Search the data for the word "computer". Reproduce every line where it is found.

**Dataset entries**

+ + +

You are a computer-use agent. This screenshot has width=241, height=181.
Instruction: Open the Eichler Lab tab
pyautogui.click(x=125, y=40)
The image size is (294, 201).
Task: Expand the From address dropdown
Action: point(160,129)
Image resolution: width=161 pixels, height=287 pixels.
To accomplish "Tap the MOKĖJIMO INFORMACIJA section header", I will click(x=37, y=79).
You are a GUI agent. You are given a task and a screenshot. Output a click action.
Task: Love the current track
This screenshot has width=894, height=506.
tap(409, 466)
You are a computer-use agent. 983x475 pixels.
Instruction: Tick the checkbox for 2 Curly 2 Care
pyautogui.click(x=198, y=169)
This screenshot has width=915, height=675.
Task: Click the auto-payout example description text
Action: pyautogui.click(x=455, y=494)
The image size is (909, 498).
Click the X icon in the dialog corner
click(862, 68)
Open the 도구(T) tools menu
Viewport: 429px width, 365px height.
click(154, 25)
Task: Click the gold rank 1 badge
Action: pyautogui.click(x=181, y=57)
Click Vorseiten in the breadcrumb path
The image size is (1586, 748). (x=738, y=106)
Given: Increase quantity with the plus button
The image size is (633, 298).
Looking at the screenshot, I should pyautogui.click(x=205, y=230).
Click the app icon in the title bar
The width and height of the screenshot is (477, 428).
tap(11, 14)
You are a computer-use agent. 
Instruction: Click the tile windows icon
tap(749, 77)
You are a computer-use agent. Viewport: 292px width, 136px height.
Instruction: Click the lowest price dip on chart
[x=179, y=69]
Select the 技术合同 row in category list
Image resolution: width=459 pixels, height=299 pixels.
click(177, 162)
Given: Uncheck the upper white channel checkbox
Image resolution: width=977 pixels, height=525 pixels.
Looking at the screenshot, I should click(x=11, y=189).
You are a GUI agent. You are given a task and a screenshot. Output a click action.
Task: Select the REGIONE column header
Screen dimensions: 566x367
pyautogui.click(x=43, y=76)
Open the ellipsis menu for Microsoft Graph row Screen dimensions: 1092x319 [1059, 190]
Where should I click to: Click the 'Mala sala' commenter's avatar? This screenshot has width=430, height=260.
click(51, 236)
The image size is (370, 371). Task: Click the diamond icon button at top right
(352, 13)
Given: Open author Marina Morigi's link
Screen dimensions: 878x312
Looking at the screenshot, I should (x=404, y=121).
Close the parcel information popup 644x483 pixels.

+ + +

**RESULT FOR THIS TASK**
You are a computer-use agent. This screenshot has width=241, height=181.
You are a computer-use agent. 983x475 pixels.
You are a computer-use agent. 
You are a computer-use agent. Viewport: 292px width, 136px height.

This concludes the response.